Suspension training enables more muscles to be used during every exercise, working together to improve tone, calorie burn, and strength and lower the risk of injury.
What are the benefits?
- Core stability
- Strength
- Flexibility
- Whole body training
In this video I will show you five exercises, I suggest that you perform 45 seconds work and then 15 seconds rest / set-up for the next exercise. Repeat three times and if you want to make it more challenging slow down your speed of movement to increase the time your muscles are under tension. Watch below.
- Atomic Press-up
Area worked: Chest, arms & core
How to do it:
Kneel facing away from the anchor point with both feet in the front cradles and align hands under shoulders. Lift your knees off the ground, keeping legs straight, raise hips toward the sky. Pull your knees into a crunch position and extend back to the start position then lower your body into a press-up position.
- Suspended Running Lunge
Area worked: Legs and core
How to do it:
Stand facing away from the anchor point with one foot in the cradle under the anchor point. Drop down into a lunge while reaching back with the suspended leg and push suspended leg down slightly to help with balance. Your front knee should lower to an angle of 90 degrees before driving through the floor to extend back up to the starting position. Remember to do opposite arm to leg movement.
- One-Arm Rows
Area worked: Arms, back & core
How to do it:
Stand facing the anchor point and lean back onto your heals while holding the cradle in one hand. Tense your core like you were performing a plank.
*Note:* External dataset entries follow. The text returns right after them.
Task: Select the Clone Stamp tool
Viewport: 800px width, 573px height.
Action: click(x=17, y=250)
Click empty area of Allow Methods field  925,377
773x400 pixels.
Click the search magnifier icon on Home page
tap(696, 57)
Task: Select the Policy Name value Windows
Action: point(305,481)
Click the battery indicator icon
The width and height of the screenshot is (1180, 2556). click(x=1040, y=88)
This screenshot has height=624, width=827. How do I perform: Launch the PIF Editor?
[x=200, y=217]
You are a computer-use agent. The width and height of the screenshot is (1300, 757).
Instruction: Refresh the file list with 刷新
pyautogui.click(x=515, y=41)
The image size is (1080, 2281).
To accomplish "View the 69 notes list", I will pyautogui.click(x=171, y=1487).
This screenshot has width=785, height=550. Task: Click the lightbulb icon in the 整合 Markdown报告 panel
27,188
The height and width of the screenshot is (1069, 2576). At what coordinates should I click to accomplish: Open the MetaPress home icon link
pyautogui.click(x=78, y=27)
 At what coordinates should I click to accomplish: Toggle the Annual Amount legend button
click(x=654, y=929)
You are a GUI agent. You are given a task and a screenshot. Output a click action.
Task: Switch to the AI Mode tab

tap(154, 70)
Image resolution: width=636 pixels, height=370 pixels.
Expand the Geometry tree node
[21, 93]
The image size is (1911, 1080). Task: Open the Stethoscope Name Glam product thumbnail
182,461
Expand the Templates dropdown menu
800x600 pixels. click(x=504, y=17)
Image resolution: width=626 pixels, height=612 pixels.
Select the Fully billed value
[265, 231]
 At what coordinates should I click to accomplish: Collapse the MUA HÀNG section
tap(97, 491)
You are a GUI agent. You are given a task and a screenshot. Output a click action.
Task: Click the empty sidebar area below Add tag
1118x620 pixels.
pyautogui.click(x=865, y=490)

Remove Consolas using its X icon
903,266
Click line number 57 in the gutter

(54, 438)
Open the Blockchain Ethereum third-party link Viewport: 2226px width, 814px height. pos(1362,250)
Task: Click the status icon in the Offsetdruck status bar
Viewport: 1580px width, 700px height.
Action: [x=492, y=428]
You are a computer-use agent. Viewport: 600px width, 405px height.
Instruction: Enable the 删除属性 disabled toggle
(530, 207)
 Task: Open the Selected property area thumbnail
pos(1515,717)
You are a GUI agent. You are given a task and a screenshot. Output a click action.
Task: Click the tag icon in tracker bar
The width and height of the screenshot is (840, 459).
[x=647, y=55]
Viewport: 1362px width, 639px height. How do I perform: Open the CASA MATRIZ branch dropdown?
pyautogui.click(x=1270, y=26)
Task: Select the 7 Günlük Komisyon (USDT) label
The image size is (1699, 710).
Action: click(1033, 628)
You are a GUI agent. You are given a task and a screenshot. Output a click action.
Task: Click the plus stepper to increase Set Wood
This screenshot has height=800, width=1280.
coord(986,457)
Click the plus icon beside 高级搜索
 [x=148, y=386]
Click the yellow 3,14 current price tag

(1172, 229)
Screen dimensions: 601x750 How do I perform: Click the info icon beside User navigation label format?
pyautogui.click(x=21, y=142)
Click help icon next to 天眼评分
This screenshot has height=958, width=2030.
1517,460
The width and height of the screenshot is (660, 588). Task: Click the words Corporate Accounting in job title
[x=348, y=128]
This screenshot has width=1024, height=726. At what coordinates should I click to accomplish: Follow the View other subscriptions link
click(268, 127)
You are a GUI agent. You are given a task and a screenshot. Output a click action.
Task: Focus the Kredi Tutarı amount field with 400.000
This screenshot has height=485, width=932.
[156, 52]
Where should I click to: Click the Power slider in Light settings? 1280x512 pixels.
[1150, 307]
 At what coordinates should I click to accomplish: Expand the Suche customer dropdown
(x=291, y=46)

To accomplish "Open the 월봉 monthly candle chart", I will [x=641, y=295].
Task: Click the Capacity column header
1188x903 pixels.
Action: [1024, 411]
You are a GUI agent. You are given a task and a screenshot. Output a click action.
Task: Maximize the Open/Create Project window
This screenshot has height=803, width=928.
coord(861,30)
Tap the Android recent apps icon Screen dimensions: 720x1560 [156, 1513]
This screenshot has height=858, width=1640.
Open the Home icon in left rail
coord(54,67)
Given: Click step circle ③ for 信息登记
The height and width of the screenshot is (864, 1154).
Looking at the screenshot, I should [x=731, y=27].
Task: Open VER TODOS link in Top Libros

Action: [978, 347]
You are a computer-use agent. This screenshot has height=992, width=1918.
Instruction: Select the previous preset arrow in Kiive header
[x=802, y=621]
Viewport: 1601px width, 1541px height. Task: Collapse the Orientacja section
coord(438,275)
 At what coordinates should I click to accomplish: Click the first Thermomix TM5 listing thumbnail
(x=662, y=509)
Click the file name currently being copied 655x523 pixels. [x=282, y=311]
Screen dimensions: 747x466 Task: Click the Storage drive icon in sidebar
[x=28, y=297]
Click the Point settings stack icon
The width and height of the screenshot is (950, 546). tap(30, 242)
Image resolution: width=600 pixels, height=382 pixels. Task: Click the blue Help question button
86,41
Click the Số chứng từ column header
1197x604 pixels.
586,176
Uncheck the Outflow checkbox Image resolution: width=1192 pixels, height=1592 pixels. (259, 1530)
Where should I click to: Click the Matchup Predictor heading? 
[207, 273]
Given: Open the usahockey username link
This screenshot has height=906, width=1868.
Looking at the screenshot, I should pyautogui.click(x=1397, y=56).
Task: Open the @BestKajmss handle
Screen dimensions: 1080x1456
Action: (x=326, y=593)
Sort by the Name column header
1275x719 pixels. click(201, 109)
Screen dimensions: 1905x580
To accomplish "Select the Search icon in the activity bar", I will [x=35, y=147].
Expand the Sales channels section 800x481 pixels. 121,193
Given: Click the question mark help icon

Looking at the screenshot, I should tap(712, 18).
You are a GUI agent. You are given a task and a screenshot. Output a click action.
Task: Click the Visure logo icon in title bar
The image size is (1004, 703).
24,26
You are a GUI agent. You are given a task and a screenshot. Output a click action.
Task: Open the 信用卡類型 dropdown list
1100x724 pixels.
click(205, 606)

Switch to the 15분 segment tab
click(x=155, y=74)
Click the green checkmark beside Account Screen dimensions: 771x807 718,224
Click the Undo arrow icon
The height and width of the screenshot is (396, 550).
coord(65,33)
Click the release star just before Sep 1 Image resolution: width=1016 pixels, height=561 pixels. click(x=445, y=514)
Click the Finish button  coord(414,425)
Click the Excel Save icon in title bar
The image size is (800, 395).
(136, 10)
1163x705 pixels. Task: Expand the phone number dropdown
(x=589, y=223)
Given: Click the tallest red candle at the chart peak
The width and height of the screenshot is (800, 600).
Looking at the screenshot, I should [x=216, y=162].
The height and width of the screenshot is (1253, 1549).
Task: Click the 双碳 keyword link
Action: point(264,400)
Maintain the plank posture and use your arm & back muscles to pull your chest up to your hand. I’ve used my other hand to mirror my working hand to help me stay totally even throughout the movement. Lower yourself down in one slow controlled movement and repeat
- Skull Crushers
Area worked: Arms & core
How to do it:
Stand facing away from the anchor point leaning forward on your toes. With both hands on the handles bend your elbows and lower your body forwards. Keep your core tense like you were planking again and twist your elbows forwards whilst aiming to get your hands by your ears, thumbs facing towards the ground. From this lowered position push your hands forward to the starting position and repeat. Push up evenly and smoothly.
- Jump Squats
Area worked: Legs & core
How to do it:
Stand facing the anchor point with both hands holding onto the handles and lean back keeping your feet flat on the ground. Take a wide stance and squat as low as possible, from this position jump up high whilst holding onto the handles. Land softly on the ground straight back into a squat position and then immediately jump back up again and repeat. Maintain straight arms through out this exercise and don’t use your arms to pull up.